The Affordable Care Act's 80/20 and 85/15 rules -- capping administration and profits as a proportion of total premium revenue -- have been in place since 2011. In part, they're helping hold down healthcare inflation to a record-low growth rate of 3.6 percent in 2013, according to an annual study by actuaries at the Centers for Medicare & Medicaid Services.

"A few key provisions exerted downward pressure on health spending growth in 2013, including the productivity adjustments to Medicare fee-for-service payments, reduced Medicare Advantage base payment rates, increased Medicaid prescription drug rebates and the medical loss ratio requirement for private insurers," wrote CMS statistician Micah Hartman and colleagues in Health Affairs.

Increases in healthcare premiums slowed from 4 percent in 2012 to 2.8 percent in 2013, the study found. Among the contributing factors to that trend, they argue, are the "continuing shift to enrollment in consumer-directed high deductible plans and other benefit design changes; historically low underlying benefit cost trends; and the impact of several provisions of the ACA, such as the medical loss ratio requirement and rate review."

The authors peg the MLR as a contributing factor to downward premium pressure, although its exact impact is not quantified and the industry may still have doubts about it.

For one thing, many insurers have taken a few years to catch up to the MLR requirements, issuing $330 million in refunds to some 6.8 million members this year for failing to spent at least 80 percent of premiums in individual and small group plans, or 85 percent in large group plans. Since 2011, paybacks to consumers have reached $1.9 billion.

The MCR may pose uncertainties particularly in high deductible health plans (whose increasing enrollment isalso a factor in record-low health spending), anti-fraud activities, and the use of agents and brokers.

Because consumer-driven high deductible plans "are not necessarily less costly to administer on a per-enrollee basis, they will naturally have lower loss ratios and a greater likelihood of being noncompliant with the MLR," warned representatives for America's Health Insurance Plans in 2011.

High deductible plans pay fewer claims than plans with low deductibles, though when HDHPs pay claims they are usually large, upwards to $3,000, $4,000 or $5,000. "This lower-frequency/high-payment creates less actuarial predictability, which can result in high claims in one year and low claims in another," as analysts with the American Bankers Insurance Association said.

"If the plan has low claims, it may not meet the 80 percent medical loss ratio and be required to pay rebates. If the plan has high claims, it may lose money that it cannot 'make up' in other years," said the American Bankers Insurance Assocation. 

Then there are agents and brokers, whose costs are categorized under administration and profits, in the 15-20 proportion.

Already, there is some evidence of insurers changing the way they pay and use brokers, amid the rise of exchanges in tandem with the MCR.

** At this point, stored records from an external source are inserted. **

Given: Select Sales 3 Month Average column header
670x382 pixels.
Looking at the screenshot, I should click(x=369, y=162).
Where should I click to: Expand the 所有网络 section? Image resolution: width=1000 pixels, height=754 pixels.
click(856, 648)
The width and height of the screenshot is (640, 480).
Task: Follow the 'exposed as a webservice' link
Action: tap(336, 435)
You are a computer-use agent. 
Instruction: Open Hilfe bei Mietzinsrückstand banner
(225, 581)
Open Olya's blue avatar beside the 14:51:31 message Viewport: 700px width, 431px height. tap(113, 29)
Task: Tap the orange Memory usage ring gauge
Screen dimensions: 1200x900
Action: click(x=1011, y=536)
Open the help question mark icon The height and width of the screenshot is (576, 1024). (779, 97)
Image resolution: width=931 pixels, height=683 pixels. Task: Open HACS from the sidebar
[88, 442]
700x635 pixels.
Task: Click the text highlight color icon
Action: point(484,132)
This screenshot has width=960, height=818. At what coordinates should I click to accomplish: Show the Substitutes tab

Four of the eight insurers interviewed in a Government Accountability Office study said they have reduced their payments for agents and brokers, either through the introduction of flat fees or a reduction in percentage-based fees, and one insurer listed the MCR as a primary driver of the decision.

Had agents and brokers fees not been included in the MCR, the $1.6 billion in rebates issued to insurance members in 2011 and 2012 would have been substantially smaller, probably less than $500 million, the GAO estimated.

Another area of concern is the impact of the MCR on anti-fraud programs. While fraud recoveries are considered quality-improvement activities under the MCR regulations, fraud prevention is considered to be administrative. That leaves some observers wondering if the MCR then leaves out an incentive to fix root causes of fraudulent billing and spending waste.